Real Networks’ RealArcade casual games service, for instance, reaches an audience that is over two-thirds female, with 80% between the ages of 35 and 64. The company operates a hybrid model, where users can trial any game for free – with advertising – but must pay a monthly fee to download games for unlimited play.

Other games services are entirely ad-funded, such as Kongregate. Game developers upload games to the site in the same way that users upload videos to YouTube, and Kongregate shares the revenue from ads shown to its 1.3 million monthly visitors with developers.

Advertising in casual games typically surrounds the game or is run before or after gameplay. In either case, serving ads onto games sites does not require the complex integration performed by console and hardcore PC in-game advertising firms. Startups addressing the casual games advertising market therefore function more like standard online ad networks. Some examples of casual game ad networks are San Francisco-based Mochi Media and Silicon Valley-based NeoEdge Networks. Google purchased AdScape, another San Francisco firm, in Q1 2007.

Mobile games
Gaming on mobile phones is at an earlier stage of its evolution than either console or PC gaming, but already publishers and mobile operators are bringing advertising into the picture, hoping that advertiser-subsidised gaming will allow mobile games to reach a wider audience. Despite substantial improvements in game quality over the last 3 years, mobile gaming has failed to crack the mass-market, even as interest in other mobile data services - particularly the mobile web - is surging.
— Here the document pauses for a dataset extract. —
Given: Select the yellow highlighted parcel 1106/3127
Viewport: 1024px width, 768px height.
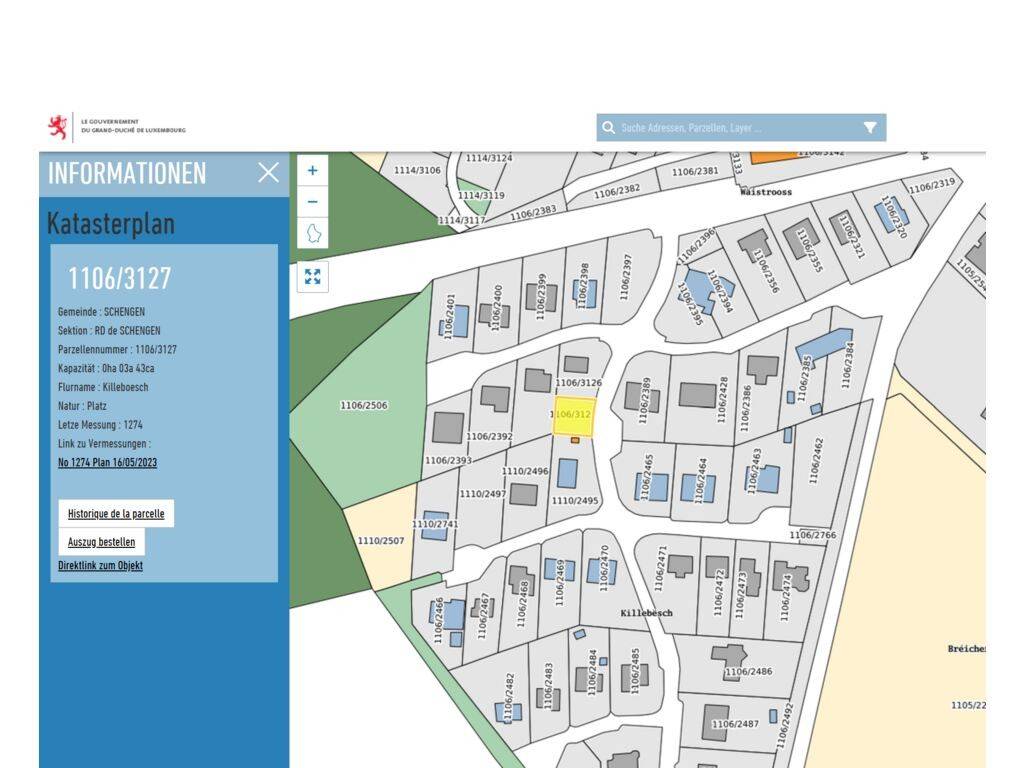Looking at the screenshot, I should pos(575,417).
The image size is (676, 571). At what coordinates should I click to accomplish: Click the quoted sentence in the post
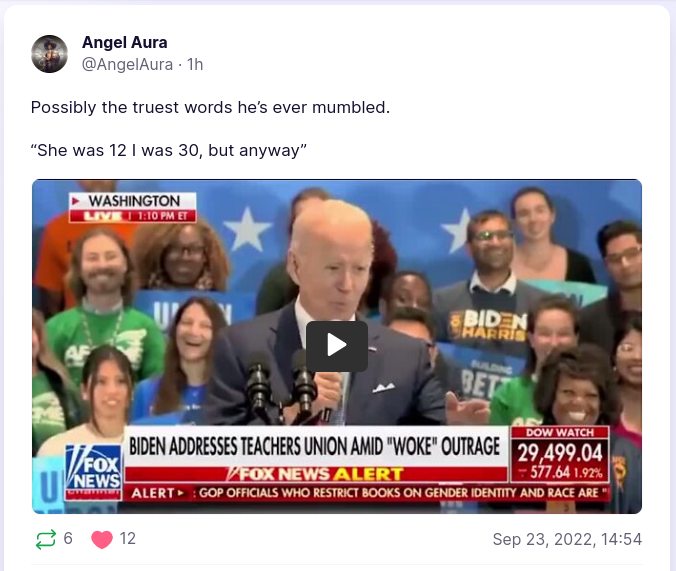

London’s Amobee and San Francisco-based Greystripe are competing to provide the technology to wrap ads around mobile games. This is no simple feat, since games publishers produce hundreds of variants for each mobile game title in order for their games to run on as wide a range of mobile phones as possible. In building their networks out, Amobee has placed a high priority on mobile operator engagements, and received investment from Vodafone and Telefonica last November. Greystripe, meanwhile, is pushing its own free mobile games portal, called GameJump, and has struck several deals with high-profile mobile games publishers such as Digital Chocolate, Vivendi and Hands On Mobile.